== Dataset extract ==

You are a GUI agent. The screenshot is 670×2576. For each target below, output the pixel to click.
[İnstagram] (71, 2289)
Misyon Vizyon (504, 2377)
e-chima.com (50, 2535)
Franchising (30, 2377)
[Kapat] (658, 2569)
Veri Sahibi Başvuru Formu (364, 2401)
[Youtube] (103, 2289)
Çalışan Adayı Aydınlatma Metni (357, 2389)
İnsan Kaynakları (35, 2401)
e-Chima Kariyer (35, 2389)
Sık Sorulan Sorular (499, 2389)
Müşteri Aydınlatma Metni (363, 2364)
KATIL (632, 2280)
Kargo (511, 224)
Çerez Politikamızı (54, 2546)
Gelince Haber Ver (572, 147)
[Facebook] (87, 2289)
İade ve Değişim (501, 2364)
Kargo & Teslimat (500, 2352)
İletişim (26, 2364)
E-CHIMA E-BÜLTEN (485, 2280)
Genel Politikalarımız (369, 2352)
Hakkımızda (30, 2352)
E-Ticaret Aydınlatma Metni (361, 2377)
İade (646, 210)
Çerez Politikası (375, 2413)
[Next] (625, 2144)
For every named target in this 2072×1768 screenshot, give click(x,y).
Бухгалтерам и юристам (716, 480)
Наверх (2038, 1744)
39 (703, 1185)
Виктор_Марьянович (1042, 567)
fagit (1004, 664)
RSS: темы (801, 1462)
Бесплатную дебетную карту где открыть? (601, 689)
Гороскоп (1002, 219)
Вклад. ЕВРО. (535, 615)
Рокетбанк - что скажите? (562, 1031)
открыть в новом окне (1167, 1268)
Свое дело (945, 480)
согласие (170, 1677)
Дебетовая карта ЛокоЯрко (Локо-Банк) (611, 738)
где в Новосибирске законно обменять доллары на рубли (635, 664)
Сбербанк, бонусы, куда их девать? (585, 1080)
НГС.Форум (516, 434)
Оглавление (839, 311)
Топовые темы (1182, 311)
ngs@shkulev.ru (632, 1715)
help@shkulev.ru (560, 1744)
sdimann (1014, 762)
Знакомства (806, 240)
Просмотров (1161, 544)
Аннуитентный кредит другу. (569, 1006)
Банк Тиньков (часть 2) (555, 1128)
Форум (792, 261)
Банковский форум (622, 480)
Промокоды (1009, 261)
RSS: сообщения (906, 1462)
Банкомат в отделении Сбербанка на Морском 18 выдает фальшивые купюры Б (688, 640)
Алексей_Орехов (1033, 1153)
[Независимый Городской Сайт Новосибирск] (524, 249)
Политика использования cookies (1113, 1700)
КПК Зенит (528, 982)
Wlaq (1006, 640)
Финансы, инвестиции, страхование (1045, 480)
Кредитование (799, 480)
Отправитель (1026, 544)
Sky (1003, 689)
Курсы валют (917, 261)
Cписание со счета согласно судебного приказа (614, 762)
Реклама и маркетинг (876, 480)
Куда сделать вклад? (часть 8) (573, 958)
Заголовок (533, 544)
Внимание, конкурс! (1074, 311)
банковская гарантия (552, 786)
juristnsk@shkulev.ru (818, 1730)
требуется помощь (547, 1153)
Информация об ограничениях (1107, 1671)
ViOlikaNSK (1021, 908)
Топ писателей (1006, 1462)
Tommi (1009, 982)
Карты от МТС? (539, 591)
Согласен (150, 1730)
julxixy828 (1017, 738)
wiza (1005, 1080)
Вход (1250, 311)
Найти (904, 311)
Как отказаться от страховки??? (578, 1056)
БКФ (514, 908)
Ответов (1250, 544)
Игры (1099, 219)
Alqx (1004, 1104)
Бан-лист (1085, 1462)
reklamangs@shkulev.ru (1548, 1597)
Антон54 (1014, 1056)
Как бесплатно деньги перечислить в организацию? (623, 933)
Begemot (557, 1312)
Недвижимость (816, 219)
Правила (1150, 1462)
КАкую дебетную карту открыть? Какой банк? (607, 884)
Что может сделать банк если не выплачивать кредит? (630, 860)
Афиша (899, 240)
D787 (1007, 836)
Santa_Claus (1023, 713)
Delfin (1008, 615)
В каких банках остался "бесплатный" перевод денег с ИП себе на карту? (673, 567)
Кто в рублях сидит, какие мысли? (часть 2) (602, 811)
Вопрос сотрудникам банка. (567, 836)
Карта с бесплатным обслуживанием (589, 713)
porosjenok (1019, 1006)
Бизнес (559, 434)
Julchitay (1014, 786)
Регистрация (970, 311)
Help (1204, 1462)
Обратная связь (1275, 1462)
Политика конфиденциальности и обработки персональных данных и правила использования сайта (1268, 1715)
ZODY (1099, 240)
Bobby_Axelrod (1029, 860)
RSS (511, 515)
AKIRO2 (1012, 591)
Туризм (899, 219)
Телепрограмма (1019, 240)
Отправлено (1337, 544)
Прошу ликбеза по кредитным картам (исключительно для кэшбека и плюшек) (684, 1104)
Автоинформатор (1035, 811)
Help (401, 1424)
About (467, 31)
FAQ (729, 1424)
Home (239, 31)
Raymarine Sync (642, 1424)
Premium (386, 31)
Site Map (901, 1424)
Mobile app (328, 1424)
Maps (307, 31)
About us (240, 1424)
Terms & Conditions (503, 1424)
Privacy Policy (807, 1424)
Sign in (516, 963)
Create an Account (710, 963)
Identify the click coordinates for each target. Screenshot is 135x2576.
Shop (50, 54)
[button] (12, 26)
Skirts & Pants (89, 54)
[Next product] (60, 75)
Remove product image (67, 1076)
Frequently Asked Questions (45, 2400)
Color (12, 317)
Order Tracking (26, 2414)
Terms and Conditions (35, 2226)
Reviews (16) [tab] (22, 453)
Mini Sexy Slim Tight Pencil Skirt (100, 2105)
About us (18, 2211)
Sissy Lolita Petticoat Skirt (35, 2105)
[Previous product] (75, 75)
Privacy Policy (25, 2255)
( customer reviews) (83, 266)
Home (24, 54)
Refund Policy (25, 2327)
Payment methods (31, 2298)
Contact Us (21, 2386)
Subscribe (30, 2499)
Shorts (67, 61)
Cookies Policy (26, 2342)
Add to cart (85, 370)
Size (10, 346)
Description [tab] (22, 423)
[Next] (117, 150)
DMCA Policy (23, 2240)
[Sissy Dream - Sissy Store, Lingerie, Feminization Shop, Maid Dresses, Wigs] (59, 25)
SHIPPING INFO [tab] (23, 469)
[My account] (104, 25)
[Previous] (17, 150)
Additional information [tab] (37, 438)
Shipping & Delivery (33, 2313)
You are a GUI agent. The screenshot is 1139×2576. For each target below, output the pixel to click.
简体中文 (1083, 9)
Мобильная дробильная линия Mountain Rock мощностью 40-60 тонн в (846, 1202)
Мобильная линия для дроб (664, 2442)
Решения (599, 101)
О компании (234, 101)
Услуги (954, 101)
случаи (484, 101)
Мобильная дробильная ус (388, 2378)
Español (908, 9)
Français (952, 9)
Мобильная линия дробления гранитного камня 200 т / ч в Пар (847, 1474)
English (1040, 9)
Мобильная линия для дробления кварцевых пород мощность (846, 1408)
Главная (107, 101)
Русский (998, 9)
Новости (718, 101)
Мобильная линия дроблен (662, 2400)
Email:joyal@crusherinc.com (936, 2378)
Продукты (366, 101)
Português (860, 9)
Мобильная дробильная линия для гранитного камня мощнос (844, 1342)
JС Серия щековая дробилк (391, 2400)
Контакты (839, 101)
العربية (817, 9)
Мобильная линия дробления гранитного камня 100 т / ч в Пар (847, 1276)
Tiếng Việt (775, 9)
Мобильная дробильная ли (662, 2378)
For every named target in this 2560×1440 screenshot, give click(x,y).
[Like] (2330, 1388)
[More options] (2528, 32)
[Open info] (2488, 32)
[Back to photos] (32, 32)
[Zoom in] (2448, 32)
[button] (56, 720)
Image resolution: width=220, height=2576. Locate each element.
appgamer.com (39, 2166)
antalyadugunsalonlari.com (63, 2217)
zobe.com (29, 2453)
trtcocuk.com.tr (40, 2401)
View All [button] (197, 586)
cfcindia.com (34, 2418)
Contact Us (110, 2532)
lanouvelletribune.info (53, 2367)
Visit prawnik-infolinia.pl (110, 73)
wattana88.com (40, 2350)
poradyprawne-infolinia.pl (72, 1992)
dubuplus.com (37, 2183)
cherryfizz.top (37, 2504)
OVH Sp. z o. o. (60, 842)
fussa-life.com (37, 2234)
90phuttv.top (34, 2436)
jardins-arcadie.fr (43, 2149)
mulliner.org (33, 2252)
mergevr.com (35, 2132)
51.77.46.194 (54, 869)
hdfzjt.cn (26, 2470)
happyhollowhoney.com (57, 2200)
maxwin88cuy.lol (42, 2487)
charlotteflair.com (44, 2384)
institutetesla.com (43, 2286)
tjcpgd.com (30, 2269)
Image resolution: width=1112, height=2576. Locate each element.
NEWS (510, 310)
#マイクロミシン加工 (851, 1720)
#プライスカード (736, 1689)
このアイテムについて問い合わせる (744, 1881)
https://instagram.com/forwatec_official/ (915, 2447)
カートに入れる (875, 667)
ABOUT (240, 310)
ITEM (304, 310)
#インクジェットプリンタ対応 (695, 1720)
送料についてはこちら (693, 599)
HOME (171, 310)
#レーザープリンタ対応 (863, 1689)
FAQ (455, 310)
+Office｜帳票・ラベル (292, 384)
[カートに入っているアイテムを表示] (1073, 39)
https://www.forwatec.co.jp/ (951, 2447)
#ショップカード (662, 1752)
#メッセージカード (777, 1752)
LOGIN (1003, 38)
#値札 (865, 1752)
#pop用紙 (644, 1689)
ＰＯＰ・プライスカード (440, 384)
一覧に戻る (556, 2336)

===

• Required work
Would you retype exactly the lines above, from the line with "JС Серия щековая дробилк (391, 2400)" to the line with "[button] (56, 720)", with both end lines kept and nothing more?

• The answer
JС Серия щековая дробилк (391, 2400)
Контакты (839, 101)
العربية (817, 9)
Мобильная линия дробления гранитного камня 100 т / ч в Пар (847, 1276)
Tiếng Việt (775, 9)
Мобильная дробильная ли (662, 2378)
For every named target in this 2560×1440 screenshot, give click(x,y).
[Like] (2330, 1388)
[More options] (2528, 32)
[Open info] (2488, 32)
[Back to photos] (32, 32)
[Zoom in] (2448, 32)
[button] (56, 720)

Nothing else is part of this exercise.